Ayah dan anak itu berjongkok di depan makam Riana. Saling diam yang mampu membuat atmosfer di pemakaman itu terasa semakin sesak. Orang-orang yang ketika datang ke tempat peristirahatan terakhir ini menangis, biasanya dia adalah orang yang paling terluka oleh rasa kehilangan.
“Papa ingat, Mama pernah bilang di hari terakhirnya, dia minta Papa jaga kamu. Dia mau kamu gak nangis karena Mama. Air mata kamu terlalu berharga buat Ibu yang masih belum baik seperti dia, katanya.” Irwan berucap pelan. Qiana terdiam. Ibu yang masih belum baik?
“Mama salah, Mama adalah Ibu yang paling baik. Mama gak akan terganti. Qia sayang Mama dan gak mungkin Qia gak nangis ketika Mama pergi ninggalin Qia untuk selamanya.” Qiana membalas ucapan Irwan dengan suara serak. Hidungnya tersendat dan ia sulit untuk bicara.

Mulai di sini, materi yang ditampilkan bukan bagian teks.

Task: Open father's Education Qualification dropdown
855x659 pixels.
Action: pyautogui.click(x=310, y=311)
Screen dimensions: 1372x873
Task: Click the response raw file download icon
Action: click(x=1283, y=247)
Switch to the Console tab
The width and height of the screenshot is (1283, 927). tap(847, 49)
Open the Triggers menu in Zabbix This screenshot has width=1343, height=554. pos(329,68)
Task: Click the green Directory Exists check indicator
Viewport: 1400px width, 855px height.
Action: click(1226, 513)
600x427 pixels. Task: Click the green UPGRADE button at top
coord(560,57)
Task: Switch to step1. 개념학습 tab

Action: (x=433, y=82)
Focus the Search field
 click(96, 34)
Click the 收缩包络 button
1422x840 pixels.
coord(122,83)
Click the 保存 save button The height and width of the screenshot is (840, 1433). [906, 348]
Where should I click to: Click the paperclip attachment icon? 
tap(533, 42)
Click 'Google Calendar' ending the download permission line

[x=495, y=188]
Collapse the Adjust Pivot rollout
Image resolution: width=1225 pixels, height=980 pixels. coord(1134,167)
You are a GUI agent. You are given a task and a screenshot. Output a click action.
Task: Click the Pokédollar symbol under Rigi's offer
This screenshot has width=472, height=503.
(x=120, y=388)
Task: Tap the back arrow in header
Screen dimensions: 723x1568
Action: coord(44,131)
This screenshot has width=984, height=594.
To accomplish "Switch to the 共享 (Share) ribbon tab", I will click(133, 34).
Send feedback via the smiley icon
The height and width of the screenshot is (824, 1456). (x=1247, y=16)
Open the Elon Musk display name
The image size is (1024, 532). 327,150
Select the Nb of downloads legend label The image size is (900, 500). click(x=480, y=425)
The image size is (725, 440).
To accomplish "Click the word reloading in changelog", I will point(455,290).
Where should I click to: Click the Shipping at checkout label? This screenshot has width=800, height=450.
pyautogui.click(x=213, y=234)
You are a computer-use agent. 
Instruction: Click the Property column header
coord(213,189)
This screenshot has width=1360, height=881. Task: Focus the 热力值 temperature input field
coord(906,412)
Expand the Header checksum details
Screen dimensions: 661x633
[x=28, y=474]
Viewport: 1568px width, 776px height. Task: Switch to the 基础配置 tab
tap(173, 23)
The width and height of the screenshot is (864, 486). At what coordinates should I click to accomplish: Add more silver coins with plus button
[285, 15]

“Dia mau kamu gak nangis, Sayang. Papa pun begitu. Kamu mau janji? Papa akan lakuin apa pun agar kamu terus ketawa. Air mata kamu yang jatuh, juga mengiris hati Papa.” Irwan mengusap nisan almarhumah istrinya. Qiana menunduk.
“Qiana janji. Qia janji akan jadi wanita kuat kayak Mama. Qia janji, Pa,” ujarnya.
Irwan tersenyum. “Kamu sangat penting di hidup Papa, Nak. Dan Papa juga mau, anak Papa yang paling kuat ini nantinya akan dapat pendamping yang sangat menyayangi kamu sedalam yang Papa kasih. Kamu jangan pernah ngerasa sendirian. Masih ada Papa di sini, dan juga Mama, dia selalu ada di hati kamu.”
Qiana langsung memeluk Irwan erat. Ia keliru jika selalu berpikiran bahwa dia selalu sendirian. Nyatanya, Irwanlah yang masih sangat memedulikannya. Dialah malaikat baik itu.
“Yuk kita pulang. Ini udah sore. Nanti malam, Papa mau ajak kamu makan malam di luar,” ujar Irwan. Mata Qiana berbinar seketika. Ini sangat langka. Biasanya, untuk menemui papanya itu sesulit menemui presiden.
Yang tahu kerapuhannya hanyalah Irwan. Sosok ayah yang paling ia sayangi. Dan ia tak akan pernah mau merasakan rasa kehilangan lagi nantinya. Kepergian sang mama cukup untuk membuat dunianya runtuh separuh. Jika papa-nya juga pergi, ia akan kehilangan langit-langit dunianya. Ia tak akan memiliki tempat pulang ternyaman lagi.